Beyond that, the hard part of training a spy to get into Google would be getting a good enough computer science student involved. From there, it's really just a matter of teaching them to cover their tracks semi-intelligently. However, given what I'm sure is a mountain of completely legitimate reasons to look at user data (for example, to resolve data corruption, investigate malicious users, etc.) and an inconceivably larger mountain of user data to look at, I don't actually think it'd be that hard to get away with it.
Any support/SRE/developer access to a users' GMail mailbox would be logged and if they exceeded their authorized access by such as accessing a "public" persons email, They'd be fired pretty quickly.
I'm confident that Google is doing a better job than pretty much anyone else, but this problem is a more or less unsolvable one.
Edited to add that another interesting idea is that the people who man the DC's are actually pretty sparse (relatively few people for a lot of servers) so it's not inconceivable that one could trigger a failure on an important box, take down a replica of the figure's mailbox, swap out the drive for RMA and then do a quick copy. I bet this would be easy.
I guess my point is that no level of internal controls at any company can actually stop a determined government.

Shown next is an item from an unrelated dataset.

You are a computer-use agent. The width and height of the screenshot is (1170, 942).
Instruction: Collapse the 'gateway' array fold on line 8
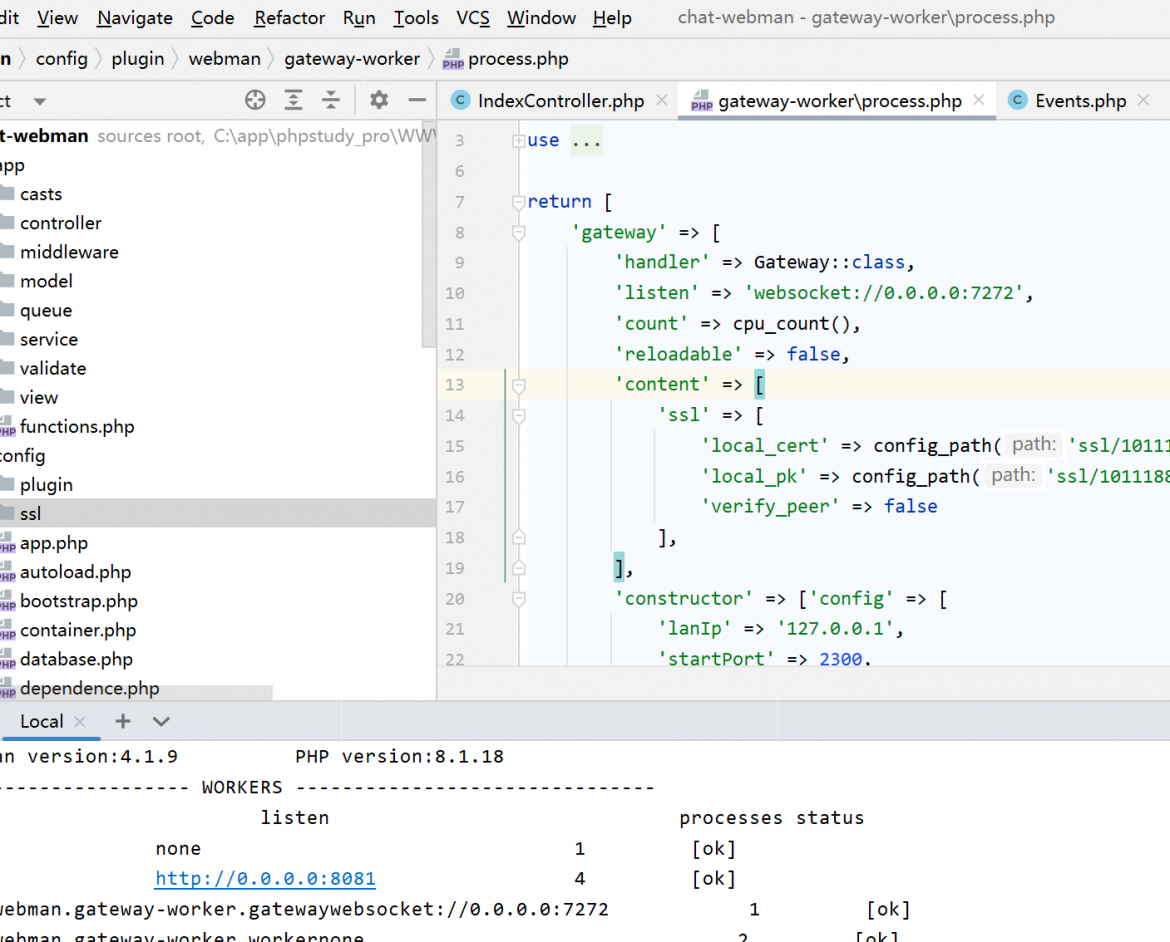coord(518,233)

If that were true, governments, which are much more paranoid than tech companies, would have eradicated spying a long time ago.
http://techcrunch.com/2010/09/14/google-engineer-spying-fire...
A spy would also be illegal and, more importantly, potentially very embarrassing politically. It should be clear to anyone by now, the US government doesn't care about cost or efficiency. And further, there are secret court proceedings for national security kinds of cases (of which there are literally hundreds at any given time), so there's no secrecy advantage.